Anyway, I walk into the restaurant where everyone is eating, and I get in line to eat. In front of me lies a cafeteria style meal, and I get to choose what my first Polish meal is. I chose wrong. That is all I have to say about that.

Also at this restaurant, I came to a realization as to what Satan himself drinks: Gas water.

We get back on the bus and finish our journey to Warsaw. There, we check into our hotel, and then we have a couple of hours to tour part of downtown Warsaw. I wish we had more time, because Warsaw was absolutely gorgeous. With a rich history, it had a great combination of old and new buildings. (Many buildings were destroyed during WWII.) We went into our first European church. D A N G. I was sold. Poland wins. The end. The magnificence of the church cannot be put into words, and cannot be captured in a picture. It can only be captured in entering, and adoring. Adoring the one who the church is for. One thing about the churches we saw, were that they had many side altars, an average of about four on each side. And each altar is dedicated to either a Saint, or a part of the Holy Family (i.e. Saint John Paul II, Sacred Heart of Jesus, Black Madonna). We held mass in that church, which I believe was called Holy Cross. Their confessionals are very different from America as well; they are very open and anyone can see you talking. I guess it is a way of testifying to the whole church, and also a way of humbling yourself, saying that "yes, I am a sinner, but I am working on it.

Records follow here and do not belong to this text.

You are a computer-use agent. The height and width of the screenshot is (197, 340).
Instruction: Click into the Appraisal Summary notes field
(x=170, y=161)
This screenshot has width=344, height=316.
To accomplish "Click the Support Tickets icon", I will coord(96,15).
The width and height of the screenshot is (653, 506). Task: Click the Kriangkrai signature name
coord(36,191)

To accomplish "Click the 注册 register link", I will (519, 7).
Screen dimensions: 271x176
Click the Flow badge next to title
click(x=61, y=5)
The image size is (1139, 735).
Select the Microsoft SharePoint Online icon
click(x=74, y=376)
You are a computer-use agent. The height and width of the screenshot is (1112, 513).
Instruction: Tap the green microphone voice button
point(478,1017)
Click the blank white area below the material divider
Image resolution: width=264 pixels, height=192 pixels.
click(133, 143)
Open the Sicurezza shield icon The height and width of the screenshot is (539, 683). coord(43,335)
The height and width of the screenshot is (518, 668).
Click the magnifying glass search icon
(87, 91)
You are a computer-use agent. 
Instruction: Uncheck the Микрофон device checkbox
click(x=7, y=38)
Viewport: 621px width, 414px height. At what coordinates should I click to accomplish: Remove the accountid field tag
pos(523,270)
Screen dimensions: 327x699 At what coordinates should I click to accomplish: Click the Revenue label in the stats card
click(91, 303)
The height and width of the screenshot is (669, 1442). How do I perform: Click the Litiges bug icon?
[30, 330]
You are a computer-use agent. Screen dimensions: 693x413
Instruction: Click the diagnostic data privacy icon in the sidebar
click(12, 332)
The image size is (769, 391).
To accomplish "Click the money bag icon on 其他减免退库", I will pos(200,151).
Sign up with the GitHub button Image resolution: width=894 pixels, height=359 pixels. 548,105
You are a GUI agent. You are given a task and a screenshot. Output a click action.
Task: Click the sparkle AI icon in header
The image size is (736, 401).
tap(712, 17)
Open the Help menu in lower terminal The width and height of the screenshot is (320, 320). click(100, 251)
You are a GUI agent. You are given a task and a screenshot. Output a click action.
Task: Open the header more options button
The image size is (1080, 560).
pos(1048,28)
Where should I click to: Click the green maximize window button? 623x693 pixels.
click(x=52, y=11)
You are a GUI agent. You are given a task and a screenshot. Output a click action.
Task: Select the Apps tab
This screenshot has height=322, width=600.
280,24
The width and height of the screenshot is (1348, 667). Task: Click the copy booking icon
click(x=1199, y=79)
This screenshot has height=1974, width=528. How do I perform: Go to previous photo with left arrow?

We also walked to Old Town, a part of Warsaw that somewhat reminded me of the French Quarter. There were entertainers on the street, little shops here and there, and churches everywhere. We walked into a chapel dedicated to Our Lady, and they began singing their Polish traditional prayer to the Black Madonna, or Our Lady of Czestochowa, at 9:00 PM.

As a group, we discovered that Polish people love Ice Cream, called Lody over there. Ice Cream shops flooded the street, and Conrad also loved Ice Cream. His not so little German face and body lit up, and I've never seen a grown man go from Point A to Point Lody so fast. We then walked back to our hotel, which was very nice, by the way. I did not feel like a pilgrim at this point, but a tourist. But man, did I have a big storm coming for me.

I roomed with Luke J. and Grant J., two awesome men who I got to know well on this trip.

I slept very well that night, finally in a horizontal position. Thus ended day 2.